Saturday, April 19, 2014

Finding slippage.

Wrestling with philosophical concepts, and trying to figure out how to bring these into my new work is making me feel a bit like I am lost in a maze...
A few posts ago, I said that I would be sharing images and artists that may be influencing the next phase of my work. What is the next phase?
Foolishly, perhaps, I am endeavoring to explore ideas surrounding religion and science.
What?
Yeah.
This is such a wide subject, and as I mentioned in my last post, it's super easy to get distracted!

Science is so fascinating and so diverse, that each area I investigate seems to take me down a new rabbit hole.


This image, of a part of the Milky Way really needs to be viewed large scale to full get a sense of what you are looking at. The Hubble site is full of utterly amazing images of space that serve to illustrate how unbelievably tiny we are.
Talk about macro / micro ideas.... (phwoah!)

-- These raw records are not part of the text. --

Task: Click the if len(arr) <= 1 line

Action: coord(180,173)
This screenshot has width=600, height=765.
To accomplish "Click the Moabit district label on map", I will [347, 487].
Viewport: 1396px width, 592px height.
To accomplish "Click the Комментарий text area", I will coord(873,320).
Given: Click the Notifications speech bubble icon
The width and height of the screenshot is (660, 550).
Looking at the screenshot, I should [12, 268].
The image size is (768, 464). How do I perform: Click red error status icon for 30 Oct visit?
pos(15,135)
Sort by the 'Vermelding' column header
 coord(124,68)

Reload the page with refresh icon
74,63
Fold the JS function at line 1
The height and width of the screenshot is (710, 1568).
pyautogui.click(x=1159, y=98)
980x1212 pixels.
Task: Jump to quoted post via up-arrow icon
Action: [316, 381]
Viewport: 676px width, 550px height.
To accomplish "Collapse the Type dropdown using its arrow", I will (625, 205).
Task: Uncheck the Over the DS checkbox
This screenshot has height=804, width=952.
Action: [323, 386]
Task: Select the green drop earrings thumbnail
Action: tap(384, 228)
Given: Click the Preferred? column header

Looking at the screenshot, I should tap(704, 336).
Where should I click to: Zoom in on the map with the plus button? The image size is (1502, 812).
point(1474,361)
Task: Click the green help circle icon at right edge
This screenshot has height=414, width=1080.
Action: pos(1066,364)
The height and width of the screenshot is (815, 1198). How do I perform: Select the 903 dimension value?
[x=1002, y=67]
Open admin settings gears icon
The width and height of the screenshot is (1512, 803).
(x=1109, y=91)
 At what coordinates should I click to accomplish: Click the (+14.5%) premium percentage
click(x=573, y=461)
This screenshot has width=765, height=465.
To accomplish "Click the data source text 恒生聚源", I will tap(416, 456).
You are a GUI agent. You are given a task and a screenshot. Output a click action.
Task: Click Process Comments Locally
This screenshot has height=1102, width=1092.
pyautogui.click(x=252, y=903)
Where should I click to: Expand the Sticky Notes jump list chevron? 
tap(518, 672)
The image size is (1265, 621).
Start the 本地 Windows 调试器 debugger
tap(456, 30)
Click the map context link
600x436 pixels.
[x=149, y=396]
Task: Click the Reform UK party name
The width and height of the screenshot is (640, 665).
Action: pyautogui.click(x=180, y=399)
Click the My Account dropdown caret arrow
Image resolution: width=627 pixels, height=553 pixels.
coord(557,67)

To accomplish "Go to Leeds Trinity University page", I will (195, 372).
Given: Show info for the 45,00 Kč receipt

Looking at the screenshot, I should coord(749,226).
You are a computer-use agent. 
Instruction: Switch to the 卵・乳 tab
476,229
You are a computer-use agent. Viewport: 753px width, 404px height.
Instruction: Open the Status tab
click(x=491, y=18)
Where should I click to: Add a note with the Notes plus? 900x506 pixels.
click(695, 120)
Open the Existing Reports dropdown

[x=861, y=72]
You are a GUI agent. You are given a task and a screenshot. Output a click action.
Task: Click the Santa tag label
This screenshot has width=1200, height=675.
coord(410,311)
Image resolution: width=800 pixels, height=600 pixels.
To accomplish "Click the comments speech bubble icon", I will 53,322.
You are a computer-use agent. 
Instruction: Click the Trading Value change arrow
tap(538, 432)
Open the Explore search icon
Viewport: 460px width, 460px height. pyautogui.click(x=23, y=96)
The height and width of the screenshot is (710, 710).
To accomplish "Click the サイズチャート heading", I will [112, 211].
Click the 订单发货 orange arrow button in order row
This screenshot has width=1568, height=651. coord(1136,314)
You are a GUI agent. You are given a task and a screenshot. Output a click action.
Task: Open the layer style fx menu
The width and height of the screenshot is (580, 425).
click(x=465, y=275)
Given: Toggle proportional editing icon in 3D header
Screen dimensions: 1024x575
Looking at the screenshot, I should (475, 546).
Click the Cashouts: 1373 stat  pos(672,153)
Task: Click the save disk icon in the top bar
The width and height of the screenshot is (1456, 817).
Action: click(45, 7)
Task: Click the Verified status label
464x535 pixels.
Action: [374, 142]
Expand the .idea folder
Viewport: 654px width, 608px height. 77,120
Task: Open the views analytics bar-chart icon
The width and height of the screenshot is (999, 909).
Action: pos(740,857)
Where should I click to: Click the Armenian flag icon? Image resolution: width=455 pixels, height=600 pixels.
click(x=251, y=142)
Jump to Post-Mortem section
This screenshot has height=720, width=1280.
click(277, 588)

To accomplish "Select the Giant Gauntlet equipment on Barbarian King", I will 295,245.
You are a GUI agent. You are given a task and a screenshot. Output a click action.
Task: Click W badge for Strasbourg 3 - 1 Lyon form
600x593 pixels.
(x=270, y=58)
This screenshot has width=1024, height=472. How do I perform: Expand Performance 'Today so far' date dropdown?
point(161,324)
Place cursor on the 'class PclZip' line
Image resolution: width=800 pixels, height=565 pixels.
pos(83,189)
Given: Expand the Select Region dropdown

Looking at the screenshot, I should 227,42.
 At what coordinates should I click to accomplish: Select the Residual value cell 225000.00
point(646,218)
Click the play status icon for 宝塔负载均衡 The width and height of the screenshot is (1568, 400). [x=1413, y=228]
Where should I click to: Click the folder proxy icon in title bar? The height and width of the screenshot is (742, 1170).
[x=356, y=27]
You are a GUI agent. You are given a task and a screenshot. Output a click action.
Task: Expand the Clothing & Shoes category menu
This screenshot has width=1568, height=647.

The ideas of religion and faith are controversial, beautiful and nostalgic, and while I personally am of a secular, scientific bent, I am also influenced by my love of magic, fairy tales and cultural traditions. And I love the visual material generated by religious festivals and icons...


This crucifix, loaded with crudely set gems, is labled: Ardennenkreuz (croce processionale), francia del nord o germania occ.le, 825-850 ca.  This is also typical of the style of work that I always imagined making as a child, and indeed, today I still cherish the thought that I might be able to create some form of talisman as weighty as this!

The things that I am trying to maintain a focus on are the personal, internal tensions created by a religious upbringing, and a scientific understanding (or at least, acceptance) of the universe.
The slippage between faith or a belief in something "other" and in the secular, scientific nature of the universe.

Timothy Horn is a sculptor who works with the idea of slippage. His work looks at "the meeting point between the natural and constructed worlds" (to quote from his Bio).

Gorgonia (detail) 2010, mirrored blown glass, nickel-plated bronze, 84 x 60 x 6 1/2 inches.